▶ _RECORDS FOR PROCESSING_
⟨

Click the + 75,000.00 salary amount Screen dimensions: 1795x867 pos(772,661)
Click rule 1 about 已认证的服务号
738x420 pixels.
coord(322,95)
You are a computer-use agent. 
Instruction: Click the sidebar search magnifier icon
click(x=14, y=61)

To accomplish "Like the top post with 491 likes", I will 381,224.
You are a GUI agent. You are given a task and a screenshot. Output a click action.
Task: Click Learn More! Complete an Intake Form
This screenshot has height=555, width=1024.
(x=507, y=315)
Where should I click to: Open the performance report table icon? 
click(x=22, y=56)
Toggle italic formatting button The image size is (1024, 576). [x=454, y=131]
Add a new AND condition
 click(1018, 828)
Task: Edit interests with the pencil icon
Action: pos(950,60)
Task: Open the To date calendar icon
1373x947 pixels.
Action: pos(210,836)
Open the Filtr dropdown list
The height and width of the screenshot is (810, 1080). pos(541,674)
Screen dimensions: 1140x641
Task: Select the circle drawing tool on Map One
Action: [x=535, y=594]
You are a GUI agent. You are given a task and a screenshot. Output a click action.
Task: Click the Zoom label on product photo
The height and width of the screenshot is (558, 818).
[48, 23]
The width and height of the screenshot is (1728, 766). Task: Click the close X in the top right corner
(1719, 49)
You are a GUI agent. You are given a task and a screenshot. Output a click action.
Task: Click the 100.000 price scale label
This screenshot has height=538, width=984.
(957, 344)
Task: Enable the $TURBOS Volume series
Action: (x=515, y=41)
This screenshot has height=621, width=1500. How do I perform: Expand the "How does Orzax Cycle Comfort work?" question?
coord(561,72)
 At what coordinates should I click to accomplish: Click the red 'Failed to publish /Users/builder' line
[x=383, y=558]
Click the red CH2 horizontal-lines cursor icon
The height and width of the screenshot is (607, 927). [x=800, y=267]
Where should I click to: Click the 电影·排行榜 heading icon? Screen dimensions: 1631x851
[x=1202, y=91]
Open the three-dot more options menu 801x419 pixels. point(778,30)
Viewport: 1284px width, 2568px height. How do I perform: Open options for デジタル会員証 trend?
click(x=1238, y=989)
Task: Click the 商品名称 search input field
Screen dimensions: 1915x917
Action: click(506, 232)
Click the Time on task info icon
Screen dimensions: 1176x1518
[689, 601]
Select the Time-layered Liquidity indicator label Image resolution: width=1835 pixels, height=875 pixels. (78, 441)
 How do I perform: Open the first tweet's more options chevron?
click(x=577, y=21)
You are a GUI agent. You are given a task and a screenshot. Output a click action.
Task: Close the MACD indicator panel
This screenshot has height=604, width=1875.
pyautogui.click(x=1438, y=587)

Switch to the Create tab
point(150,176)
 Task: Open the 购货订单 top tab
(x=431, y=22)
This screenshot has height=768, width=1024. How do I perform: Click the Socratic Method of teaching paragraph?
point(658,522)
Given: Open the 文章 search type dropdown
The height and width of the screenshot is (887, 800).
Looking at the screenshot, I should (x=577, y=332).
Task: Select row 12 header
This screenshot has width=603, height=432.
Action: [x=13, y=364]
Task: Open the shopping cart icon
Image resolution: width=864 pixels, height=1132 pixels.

⟩

▶ _WHAT IS REQUIRED_
Copy out each entry above with no deviation.

▶ _RESPONSE TO THIS EXERCISE_
Click the + 75,000.00 salary amount Screen dimensions: 1795x867 pos(772,661)
Click rule 1 about 已认证的服务号
738x420 pixels.
coord(322,95)
You are a computer-use agent. 
Instruction: Click the sidebar search magnifier icon
click(x=14, y=61)

To accomplish "Like the top post with 491 likes", I will 381,224.
You are a GUI agent. You are given a task and a screenshot. Output a click action.
Task: Click Learn More! Complete an Intake Form
This screenshot has height=555, width=1024.
(x=507, y=315)
Where should I click to: Open the performance report table icon? 
click(x=22, y=56)
Toggle italic formatting button The image size is (1024, 576). [x=454, y=131]
Add a new AND condition
 click(1018, 828)
Task: Edit interests with the pencil icon
Action: pos(950,60)
Task: Open the To date calendar icon
1373x947 pixels.
Action: pos(210,836)
Open the Filtr dropdown list
The height and width of the screenshot is (810, 1080). pos(541,674)
Screen dimensions: 1140x641
Task: Select the circle drawing tool on Map One
Action: [x=535, y=594]
You are a GUI agent. You are given a task and a screenshot. Output a click action.
Task: Click the Zoom label on product photo
The height and width of the screenshot is (558, 818).
[48, 23]
The width and height of the screenshot is (1728, 766). Task: Click the close X in the top right corner
(1719, 49)
You are a GUI agent. You are given a task and a screenshot. Output a click action.
Task: Click the 100.000 price scale label
This screenshot has height=538, width=984.
(957, 344)
Task: Enable the $TURBOS Volume series
Action: (x=515, y=41)
This screenshot has height=621, width=1500. How do I perform: Expand the "How does Orzax Cycle Comfort work?" question?
coord(561,72)
 At what coordinates should I click to accomplish: Click the red 'Failed to publish /Users/builder' line
[x=383, y=558]
Click the red CH2 horizontal-lines cursor icon
The height and width of the screenshot is (607, 927). [x=800, y=267]
Where should I click to: Click the 电影·排行榜 heading icon? Screen dimensions: 1631x851
[x=1202, y=91]
Open the three-dot more options menu 801x419 pixels. point(778,30)
Viewport: 1284px width, 2568px height. How do I perform: Open options for デジタル会員証 trend?
click(x=1238, y=989)
Task: Click the 商品名称 search input field
Screen dimensions: 1915x917
Action: click(506, 232)
Click the Time on task info icon
Screen dimensions: 1176x1518
[689, 601]
Select the Time-layered Liquidity indicator label Image resolution: width=1835 pixels, height=875 pixels. (78, 441)
 How do I perform: Open the first tweet's more options chevron?
click(x=577, y=21)
You are a GUI agent. You are given a task and a screenshot. Output a click action.
Task: Close the MACD indicator panel
This screenshot has height=604, width=1875.
pyautogui.click(x=1438, y=587)

Switch to the Create tab
point(150,176)
 Task: Open the 购货订单 top tab
(x=431, y=22)
This screenshot has height=768, width=1024. How do I perform: Click the Socratic Method of teaching paragraph?
point(658,522)
Given: Open the 文章 search type dropdown
The height and width of the screenshot is (887, 800).
Looking at the screenshot, I should (x=577, y=332).
Task: Select row 12 header
This screenshot has width=603, height=432.
Action: [x=13, y=364]
Task: Open the shopping cart icon
Image resolution: width=864 pixels, height=1132 pixels.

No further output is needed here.